### REQUEST 1
Name every factory of `ResourceDescriptor` given in the cuda.core texture/surface design text.
### REQUEST 2
Write out the cuda.core texture/surface design text, everything from "## Proposed public" down to "to the parent.".
### REQUEST 3
Continue the cuda.core texture/surface design text from the point where it stops.

### TEXT
########

Design: cuda.core Texture/Surface API surface 

## Purpose

Design discussion for the **texture / surface API** in `cuda.core` — to settle the API shape and
naming *before* code review of the implementation. Reviewers asked for design sign-off in an issue
before we commit to a ~9k-line feature.

- Implementation PR: #2095
- Feature request: #467

cc @leofang @mdboom @Andy-Jost @kkraus14 — you asked for a design pass; this is the home for it.

## Proposed public surface (from #2095)

- `Array` + `ArrayFormat` — opaque, hardware-laid-out GPU allocations backing textures/surfaces.
- `MipmappedArray` — wraps `CUmipmappedArray`; `get_level` returns a non-owning `Array` kept alive
  by a strong ref to the parent.
- `TextureObject` + `TextureDescriptor` — bindless texture handle + sampling state.
- `SurfaceObject` — bindless surface handle; requires `Array(surface_load_store=True)`.
- `ResourceDescriptor` — factories `from_array`, `from_mipmapped_array`, `from_linear`, `from_pitch2d`.

## Decisions to make

1. **Name of `Array`. ✅ Decided — rename `Array` → `CUDAArray`.**

   This type is an opaque `cudaArray_t` — the GPU stores it in a scrambled, hardware-defined layout
   with no linear pointer, so it **cannot** expose `__cuda_array_interface__` / DLPack and cannot
   share memory zero-copy with cupy / numba-cuda / torch. The name `Array` implies an n-dimensional
   array that participates in that ecosystem — it can't. CuPy names the identical type `CUDAarray`,
   and its whole `cupy.cuda.texture` module already matches this PR's surface 1:1.

   **Resolution: use `CUDAArray`** — the PEP 8 CapWords form (deliberately differing from CuPy's exact
   `CUDAarray` casing to follow Python's class-naming standard). The name signals "CUDA texture/surface
   backing store," not "n-dimensional array."

   **Open detail resolved: keep `ArrayFormat` (do *not* rename to `CUDAArrayFormat`).** The sibling
   enums in these modules — `AddressMode`, `FilterMode`, `ReadMode` — are all unprefixed, so
   `ArrayFormat` matches the established enum-naming pattern; and the "`Array` implies an
   ndarray/DLPack participant" concern that motivated `CUDAArray` does not apply to a format enum
   (nobody mistakes `ArrayFormat` for an n-dimensional array).

2. **Interop path. ✅ Decided — ship only `copy_from` / `copy_to`; no allocation helper.**

   Zero-copy is impossible (opaque layout, no linear pointer), so copying is the only option —
   this was purely about how polished the path is. The copy path to/from linear `cuda.core`
   `Buffer`s already exists: `copy_from` / `copy_to` accept a device `Buffer` or a host
   buffer-protocol object, in both directions. The only thing an extra helper would add is
   allocating the linear `Buffer` for the caller — folding `mr.allocate(arr.size_bytes, stream=s)`
   + `arr.copy_to(buf, stream=s)` into a one-liner, i.e. ~2 lines of convenience.

########

### SOURCE MATERIAL

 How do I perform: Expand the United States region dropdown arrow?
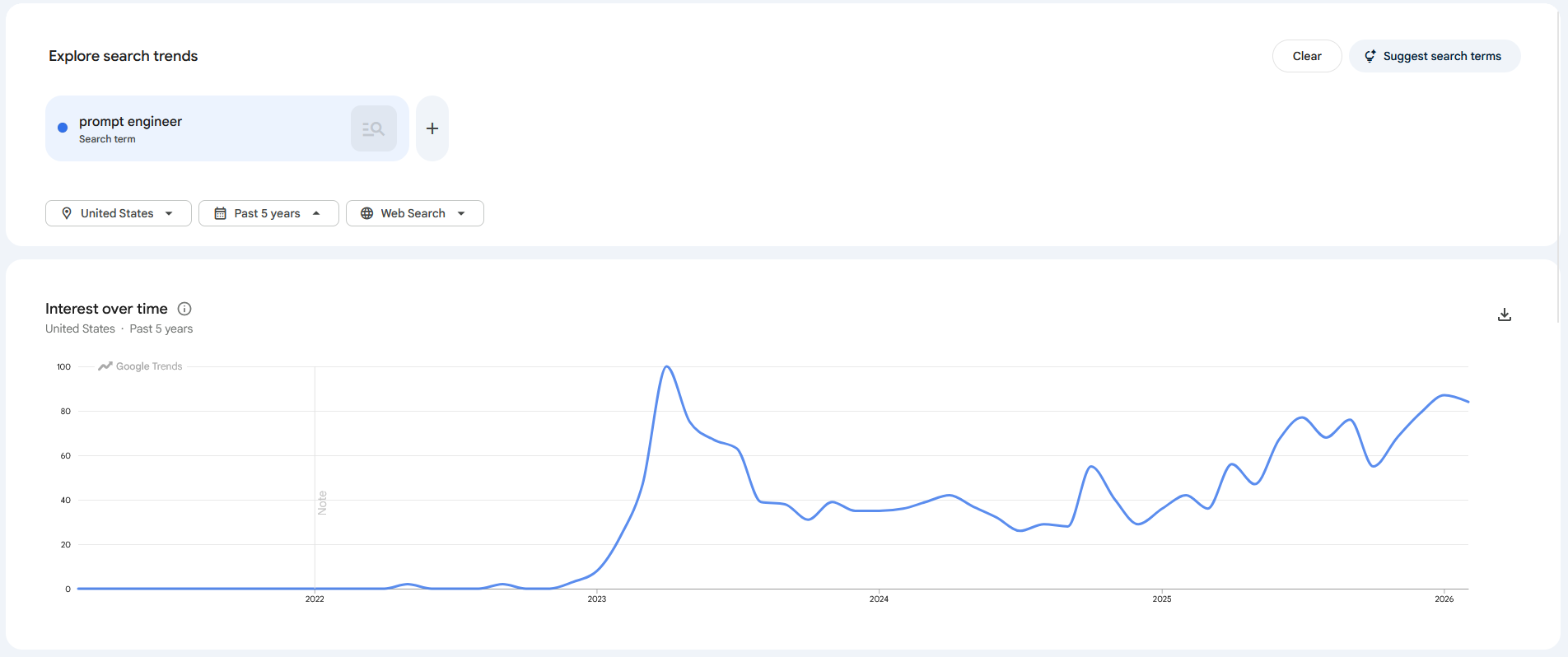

########

### EXPECTED OUTPUT 1
- `from_array`
- `from_mipmapped_array`
- `from_linear`
- `from_pitch2d`

### EXPECTED OUTPUT 2
## Proposed public surface (from #2095)

- `Array` + `ArrayFormat` — opaque, hardware-laid-out GPU allocations backing textures/surfaces.
- `MipmappedArray` — wraps `CUmipmappedArray`; `get_level` returns a non-owning `Array` kept alive
  by a strong ref to the parent.

### EXPECTED OUTPUT 3
   **Resolution: ship `copy_from` / `copy_to` only, and document the copy-only contract.** We will
   not add an allocating convenience helper now. It is purely additive and non-breaking, so we can
   add one later if users request it.

3. **Factory set. ✅ Not a real decision — driver-mandated, all four required.**

   A texture can be backed by four kinds of memory — the PR exposes one factory per kind:
   - `from_array` — texture over a `CUDAArray` *(the headline feature)*
   - `from_mipmapped_array` — texture over a `MipmappedArray` *(the headline feature)*
   - `from_linear` — texture over a plain 1D device buffer *(ordinary linear memory, no `CUDAArray`)*
   - `from_pitch2d` — texture over a plain 2D pitched buffer *(ordinary linear memory, no `CUDAArray`)*

   `ResourceDescriptor` binds `CUDA_RESOURCE_DESC`, a driver union whose `resType` is exactly one of
   `ARRAY` / `MIPMAPPED_ARRAY` / `LINEAR` / `PITCH2D` — one factory per union arm. A faithful binding
   of that type *must* cover all four; shipping only two would be an incomplete binding of a mandatory
   driver struct, not a smaller-but-valid surface. So there was no real optionality here — the CTK
   driver API dictates the set. (Listed only because it sat next to the genuine decisions.)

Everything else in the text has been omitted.